There has been a recent increase in the number of studies comparing MDCT angiography with TTE in diagnosis of congenital CoA and accompanying malformations. Xu J et al. observed a series of 40 pediatric patients aged <4 years with suspected CoA who underwent prospective ECG-triggered high-pitch DSCT angiography and TTE. Their results showed that the sensitivity, specificity, positive predictive value, negative predictive value, and overall diagnostic accuracy of DSCT in evaluation of complex CoA were 92.37%, 98.51%, 97.32%, 93.57%, and 96.25%, respectively. For a total of 80 extra-cardiac anomalies, the sensitivity (98.8%, 79/80) of DSCT was greater than that of TTE (62.5%; 50/80). On the contrary, for 38 cardiac anomalies, the sensitivity (78.9%, 30/38) of DSCT was lower than that of TTE (100%; 38/38) [27]. We obtained similar data in our study. A similar study by Nie et al. concluded that the diagnostic accuracy of TTE and DSCT angiography was 97.06% and 96.32%, respectively and they found no statistically significant difference in diagnostic accuracy between TTE and DSCT angiography (95.6% and 88.2%, respectively, χ2=0, p>0.05) [28]. We also obtained results with no statistically significant difference. Hu et al. reported the sensitivity of MDCT diagnosis for CoA was 100%, which was higher than that of color Doppler echocardiography (87.5%). They concluded that CTA with 3D reconstruction is a reliable, noninvasive method for the assessment of coarctation of the aorta [29]. Xin Chen et al. concluded that the diagnostic accuracy, sensitivity, and specificity of MDCT angiography for aortic arch anomalies were 99% (359/362), 100% (198/198), and 98% (161/164), respectively. The diagnostic accuracy, sensitivity, and specificity of TTE were 87% (315/362), 92% (182/198), and 81% (133/164, respectively) [21]. In summary, we arrived at the same conclusions as the studies cited above. Furthermore, we found there was better diagnostic accuracy in the protocol combining these 2 methods. Therefore, we recommend that MDCT angiography and TTE be jointly used in the diagnosis of CoA in infants.

MDCT scanning provides a complete inspection in a few seconds, which can reduce the use of sedative drugs and increase patient security. TTE examination, however, requires more time (over 30 min if the patient moves or is uncooperative). The cost of MDCT angiography is significantly higher than that of TTE. In our study, TTE also showed the advantage of lower cost than MDCT angiography in the diagnosis of CoA in infants. Comprehensive consideration of the diagnostic accuracy, sensitivity, and specificity, from the economic point of view in the current era, shows that TTE certainly should be an alternative method in light of escalating health care costs. Choice of an appropriate imaging modality for those infants with clinically suspected CoA must consider the safety, cost, availability, complications, and accompanying anomalies, as well as diagnostic accuracy, sensitivity, and specificity.
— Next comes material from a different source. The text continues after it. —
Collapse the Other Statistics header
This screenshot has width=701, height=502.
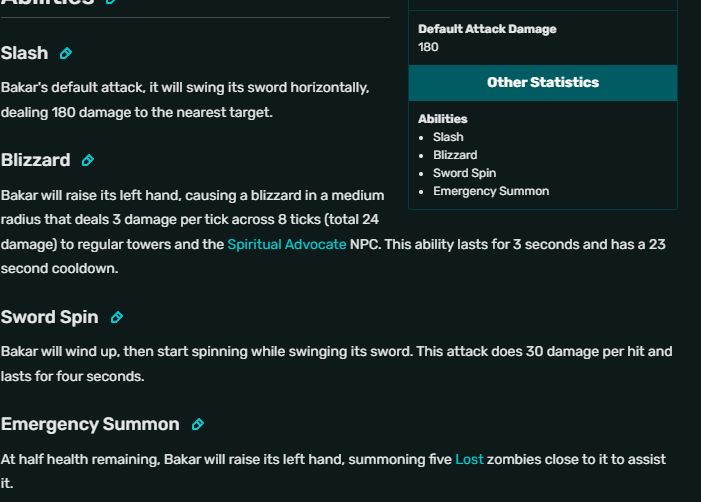tap(543, 83)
Like any retrospective study, ours included a possible bias associated with data collection and incomplete data from some patients. Although the number of infants in the study allowed us to produce statistically significant results, much larger numbers of patients must be evaluated to establish the results of diagnosis of CoA in infants by use of MDCT angiography and TTE. There may be more advanced methods that can replace these 2 methods and yield different results. Finally, this study was limited to a single institution, and other institutions may find different results.

Conclusions

In conclusion, MDCT angiography and TTE play different roles in diagnosing congenital CoA and can take the place of other examinations. The combination of MDCT angiography with TTE can improve the accuracy of diagnosis of CoA. This combined method is accurate in the diagnosis of CoA, and is a valuable guide in clinical decision-making.